Aposta feita. Mesmo com o velho homem que recebe as apostas me dando um daqueles olhares que cortam o coração eu coloquei meu dinheiro no Cavalo Manco. Fui forte, enfrentei a tudo e todos, me disfarcei, ainda me disfarço. Só me revelo quando eu puder esfregar na cara daqueles que me disseram o contrário o quão certo eu estava. Subo correndo as arquibancadas. O páreo começou bem mais cedo do que eu esperava. Subo correndo, tentando disfarçar uma indiferença inexistente. Cada gesto de maior alvoroço da platéia me faz olhar para a pista intrigado, querendo saber se já estão rolando os dados. Corro, corro para o ponto mais alto, quero que as pessoas vejam o vencedor. Esbarro em muitos, esbarro e passo por cima de tantos que não vejo o que está na minha cara. O que estava claro o tempo todo para todas as pessoas que tentaram me ajudar. Cá estou. Mais uma vez ofegante. Um misto de adrenalina da corrida com a estafa física de subir isso tudo correndo e sozinho. Tiro meu chapéu ridículo, abro o sobretudo. Nervoso, afoito. “É agora!” Repito para mim em voz baixa vendo os cavalos chegando. Tiro meu bilhete que comprova a aposta, seguro na frente do rosto quase beijando-o. Pareço um personagem de filme. Esperando a grande vitória. É a chance da minha vida. Tudo pode mudar se eu ganhar. Procuro com os olhos meu Cavalo. Estranho, não o vejo. Olho para as baias onde os cavalos ficam, uma está vazia. Congelo. Minha boca fica entreaberta, surpreso. Olho para o lado, chamo a atenção de um homem.

- Com licença. Onde está este Cavalo?

Aponto para o meu bilhete. O homem lê e franze o rosto.

- Ora bolas, você não ouviu? Ele não vai correr.

E então o homem se vira, rindo da minha cara. Fico atônito. O bilhete de apostas escorrega por entre meus dedos e é levado com o vento. Meus ombros caem. Estranho. Meu coração não bate com tanta velocidade. O nó preso no meu peito é quase inexistente. Abaixo a cabeça. Pego meu chapéu e o olho. Suspiro. Enquanto eu recebo o impacto de ter apostado tudo em um Cavalo Manco, que nem correr iria mais, nem percebo o tiro de largada. Os cavalos correm. A multidão grita. Mas tudo é silêncio. O mundo entrou em “Mute” durante aquela corrida. Meus olhos desacreditados se viram para a pista a ponto de pegar o final da corrida. Dane-se qual cavalo ganhou. Eu vou embora. E me coloco a descer as escadas. Durante a descida o mundo voltou a ter som. E ouço alguém falar.

- Como? Ganhei de novo?

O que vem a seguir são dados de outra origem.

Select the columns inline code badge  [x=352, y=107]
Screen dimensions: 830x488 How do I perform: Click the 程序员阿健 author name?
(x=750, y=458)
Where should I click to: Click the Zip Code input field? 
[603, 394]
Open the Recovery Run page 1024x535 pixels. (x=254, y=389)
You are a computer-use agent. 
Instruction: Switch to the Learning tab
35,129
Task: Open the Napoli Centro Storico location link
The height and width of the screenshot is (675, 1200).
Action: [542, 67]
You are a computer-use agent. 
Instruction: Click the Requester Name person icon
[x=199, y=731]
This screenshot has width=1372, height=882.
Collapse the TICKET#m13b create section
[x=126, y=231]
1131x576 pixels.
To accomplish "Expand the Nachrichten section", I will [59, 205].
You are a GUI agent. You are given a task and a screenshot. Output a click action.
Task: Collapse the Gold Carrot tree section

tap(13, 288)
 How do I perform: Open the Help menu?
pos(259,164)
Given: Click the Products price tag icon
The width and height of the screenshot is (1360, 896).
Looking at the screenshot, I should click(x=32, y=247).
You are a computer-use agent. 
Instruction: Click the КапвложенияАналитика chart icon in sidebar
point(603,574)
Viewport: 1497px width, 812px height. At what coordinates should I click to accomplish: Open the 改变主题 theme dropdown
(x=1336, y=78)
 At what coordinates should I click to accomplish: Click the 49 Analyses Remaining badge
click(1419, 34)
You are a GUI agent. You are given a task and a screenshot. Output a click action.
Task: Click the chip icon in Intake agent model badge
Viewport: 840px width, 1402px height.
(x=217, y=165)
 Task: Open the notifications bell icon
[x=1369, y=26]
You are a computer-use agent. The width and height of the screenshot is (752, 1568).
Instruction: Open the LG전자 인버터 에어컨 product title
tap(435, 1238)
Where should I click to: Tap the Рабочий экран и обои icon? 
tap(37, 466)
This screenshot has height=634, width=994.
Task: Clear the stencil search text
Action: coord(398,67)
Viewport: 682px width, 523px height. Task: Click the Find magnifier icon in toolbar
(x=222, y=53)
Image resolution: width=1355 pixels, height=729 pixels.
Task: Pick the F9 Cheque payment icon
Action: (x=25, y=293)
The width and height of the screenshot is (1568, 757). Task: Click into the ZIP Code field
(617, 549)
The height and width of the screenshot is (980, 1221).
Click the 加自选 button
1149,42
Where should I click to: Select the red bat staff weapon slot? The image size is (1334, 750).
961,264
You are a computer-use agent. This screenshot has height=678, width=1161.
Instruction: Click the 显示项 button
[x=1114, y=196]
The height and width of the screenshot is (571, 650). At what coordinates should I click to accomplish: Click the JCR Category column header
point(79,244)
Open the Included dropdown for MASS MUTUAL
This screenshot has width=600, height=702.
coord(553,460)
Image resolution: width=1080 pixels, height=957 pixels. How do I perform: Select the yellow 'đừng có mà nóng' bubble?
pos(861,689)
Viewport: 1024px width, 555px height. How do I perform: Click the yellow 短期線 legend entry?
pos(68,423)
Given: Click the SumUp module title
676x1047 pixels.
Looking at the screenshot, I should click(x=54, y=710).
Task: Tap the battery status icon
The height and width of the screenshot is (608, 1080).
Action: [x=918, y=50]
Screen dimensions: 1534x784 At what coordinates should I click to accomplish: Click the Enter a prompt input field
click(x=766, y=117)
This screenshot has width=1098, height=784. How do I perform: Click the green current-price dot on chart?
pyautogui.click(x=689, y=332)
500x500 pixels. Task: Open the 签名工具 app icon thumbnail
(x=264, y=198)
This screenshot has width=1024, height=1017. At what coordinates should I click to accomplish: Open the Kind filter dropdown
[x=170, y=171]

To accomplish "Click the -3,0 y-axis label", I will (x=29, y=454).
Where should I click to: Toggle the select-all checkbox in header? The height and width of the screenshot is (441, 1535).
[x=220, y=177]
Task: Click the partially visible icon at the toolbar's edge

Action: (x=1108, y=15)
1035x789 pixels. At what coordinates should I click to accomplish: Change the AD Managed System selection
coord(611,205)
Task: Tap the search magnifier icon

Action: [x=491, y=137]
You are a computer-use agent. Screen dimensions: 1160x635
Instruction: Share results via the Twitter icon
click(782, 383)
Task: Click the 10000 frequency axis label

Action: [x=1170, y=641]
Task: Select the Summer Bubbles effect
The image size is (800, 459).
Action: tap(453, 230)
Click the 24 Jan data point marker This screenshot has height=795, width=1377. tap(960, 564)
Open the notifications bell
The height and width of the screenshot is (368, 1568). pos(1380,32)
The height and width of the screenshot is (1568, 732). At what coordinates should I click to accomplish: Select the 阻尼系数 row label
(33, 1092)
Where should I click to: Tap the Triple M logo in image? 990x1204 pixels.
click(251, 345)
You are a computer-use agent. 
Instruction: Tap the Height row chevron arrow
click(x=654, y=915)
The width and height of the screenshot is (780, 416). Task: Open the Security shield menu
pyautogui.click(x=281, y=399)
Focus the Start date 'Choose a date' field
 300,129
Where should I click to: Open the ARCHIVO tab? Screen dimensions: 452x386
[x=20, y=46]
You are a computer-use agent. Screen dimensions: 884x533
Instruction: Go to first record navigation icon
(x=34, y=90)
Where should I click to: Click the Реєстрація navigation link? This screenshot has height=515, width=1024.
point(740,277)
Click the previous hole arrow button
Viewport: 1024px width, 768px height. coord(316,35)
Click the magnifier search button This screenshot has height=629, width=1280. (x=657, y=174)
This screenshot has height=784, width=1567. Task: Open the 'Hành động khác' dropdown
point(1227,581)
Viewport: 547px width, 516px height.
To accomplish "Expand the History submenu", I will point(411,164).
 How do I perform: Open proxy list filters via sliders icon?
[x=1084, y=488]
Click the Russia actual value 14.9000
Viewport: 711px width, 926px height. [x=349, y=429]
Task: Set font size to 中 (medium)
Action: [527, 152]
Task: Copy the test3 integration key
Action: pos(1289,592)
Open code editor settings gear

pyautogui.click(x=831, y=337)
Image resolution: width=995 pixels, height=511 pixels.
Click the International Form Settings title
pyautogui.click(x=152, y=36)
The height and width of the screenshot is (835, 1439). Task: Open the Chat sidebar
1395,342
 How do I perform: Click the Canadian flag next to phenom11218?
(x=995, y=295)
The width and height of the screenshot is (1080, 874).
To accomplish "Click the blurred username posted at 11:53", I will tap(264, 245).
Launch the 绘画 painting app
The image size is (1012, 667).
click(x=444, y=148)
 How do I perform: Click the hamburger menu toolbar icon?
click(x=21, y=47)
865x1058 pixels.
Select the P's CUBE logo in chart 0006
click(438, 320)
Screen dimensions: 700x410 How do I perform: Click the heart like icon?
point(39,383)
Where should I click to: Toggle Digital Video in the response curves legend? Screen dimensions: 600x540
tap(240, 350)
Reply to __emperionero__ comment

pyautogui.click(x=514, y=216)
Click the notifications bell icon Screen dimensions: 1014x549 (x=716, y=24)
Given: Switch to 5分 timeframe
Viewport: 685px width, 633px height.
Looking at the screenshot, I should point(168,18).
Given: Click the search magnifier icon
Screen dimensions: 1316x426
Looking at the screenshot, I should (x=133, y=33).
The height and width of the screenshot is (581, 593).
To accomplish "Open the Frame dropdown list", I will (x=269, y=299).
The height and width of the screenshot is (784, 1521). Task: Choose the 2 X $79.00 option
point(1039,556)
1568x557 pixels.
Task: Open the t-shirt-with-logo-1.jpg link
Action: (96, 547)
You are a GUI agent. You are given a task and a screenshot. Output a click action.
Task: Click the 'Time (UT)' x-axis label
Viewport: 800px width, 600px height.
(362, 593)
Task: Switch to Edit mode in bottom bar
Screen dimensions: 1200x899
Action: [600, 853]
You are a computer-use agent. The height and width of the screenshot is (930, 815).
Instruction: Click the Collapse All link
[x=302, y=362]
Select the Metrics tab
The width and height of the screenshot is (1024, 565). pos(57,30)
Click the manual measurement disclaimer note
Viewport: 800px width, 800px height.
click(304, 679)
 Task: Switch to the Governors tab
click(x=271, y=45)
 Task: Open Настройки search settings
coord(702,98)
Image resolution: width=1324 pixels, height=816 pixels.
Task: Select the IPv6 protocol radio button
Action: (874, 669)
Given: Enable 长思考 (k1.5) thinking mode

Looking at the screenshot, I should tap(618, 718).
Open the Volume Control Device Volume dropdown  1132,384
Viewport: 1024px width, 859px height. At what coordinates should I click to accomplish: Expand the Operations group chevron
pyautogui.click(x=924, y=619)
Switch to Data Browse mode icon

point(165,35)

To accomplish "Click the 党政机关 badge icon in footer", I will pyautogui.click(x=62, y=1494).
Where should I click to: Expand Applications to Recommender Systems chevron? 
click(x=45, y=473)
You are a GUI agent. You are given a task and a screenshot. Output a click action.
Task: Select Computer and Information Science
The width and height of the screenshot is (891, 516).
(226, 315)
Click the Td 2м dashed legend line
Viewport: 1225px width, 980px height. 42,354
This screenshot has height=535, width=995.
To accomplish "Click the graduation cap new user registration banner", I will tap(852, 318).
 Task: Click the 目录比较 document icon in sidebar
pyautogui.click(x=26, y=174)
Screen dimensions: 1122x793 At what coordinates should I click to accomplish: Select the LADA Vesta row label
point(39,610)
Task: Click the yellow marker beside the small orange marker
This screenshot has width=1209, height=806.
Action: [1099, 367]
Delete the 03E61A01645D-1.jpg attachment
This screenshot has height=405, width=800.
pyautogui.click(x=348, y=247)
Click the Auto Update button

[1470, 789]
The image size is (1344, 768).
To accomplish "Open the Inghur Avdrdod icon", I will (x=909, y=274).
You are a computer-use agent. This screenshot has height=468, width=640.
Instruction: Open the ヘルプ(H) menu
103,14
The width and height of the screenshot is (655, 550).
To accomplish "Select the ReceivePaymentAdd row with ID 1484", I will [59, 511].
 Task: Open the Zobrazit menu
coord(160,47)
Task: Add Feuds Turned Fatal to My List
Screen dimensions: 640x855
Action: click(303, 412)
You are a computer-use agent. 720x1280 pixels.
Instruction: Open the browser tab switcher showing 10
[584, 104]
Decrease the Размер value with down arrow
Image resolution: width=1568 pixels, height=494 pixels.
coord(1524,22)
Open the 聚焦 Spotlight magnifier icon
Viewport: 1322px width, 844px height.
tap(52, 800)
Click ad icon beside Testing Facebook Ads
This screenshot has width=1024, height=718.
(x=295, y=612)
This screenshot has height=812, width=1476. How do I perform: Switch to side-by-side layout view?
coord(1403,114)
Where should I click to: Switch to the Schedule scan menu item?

Ah... Deixa para lá.

Olho na direção e vejo ele. Um homem, alto, bem apessoado. Cheio de jóias e colares e usando roupas caras no seu camarote cheio de pessoas e coisas caras. Não posso evitar de soltar um riso irônico. Sinto uma mão no meu ombro. Olho para o lado com aquele sorriso triste e olhos marejados. Meu amigo, aquele que enganei dizendo que iria comprar pão. Eu sabia que ele não ia pescar essa. Ele me seguiu. Sabia o que eu estava fazendo. Mas não me impediu. Tomo o ar e abro a boca para falar alguma coisa. Ele faz sinal para que eu fique calado. Me da um forte abraço e diz: “ Calma, eu te ajudo a conseguir tudo o que você perdeu de volta”. Eu abraço ele de volta, transtornado com o fato de que o prêmio que aquele homem recebeu não quer dizer nada para ele. A vida dele com ou sem o prêmio seria a mesma coisa. Mas a minha seria tão diferente. Me desfaço do abraço devagar e vou saindo da casa de apostas ao lado do meu amigo, com o mesmo sorriso triste, porém mais feliz. Olho por cima do ombro e lá está o velhinho que tentou me ajudar. Ele encolhe os ombros com um leve sorriso no rosto, como quem diz: “Acontece” Eu apenas alargo meu sorriso e pisco para ele, como quem diz:

“Eu ainda volto para apostar no cavalo certo.”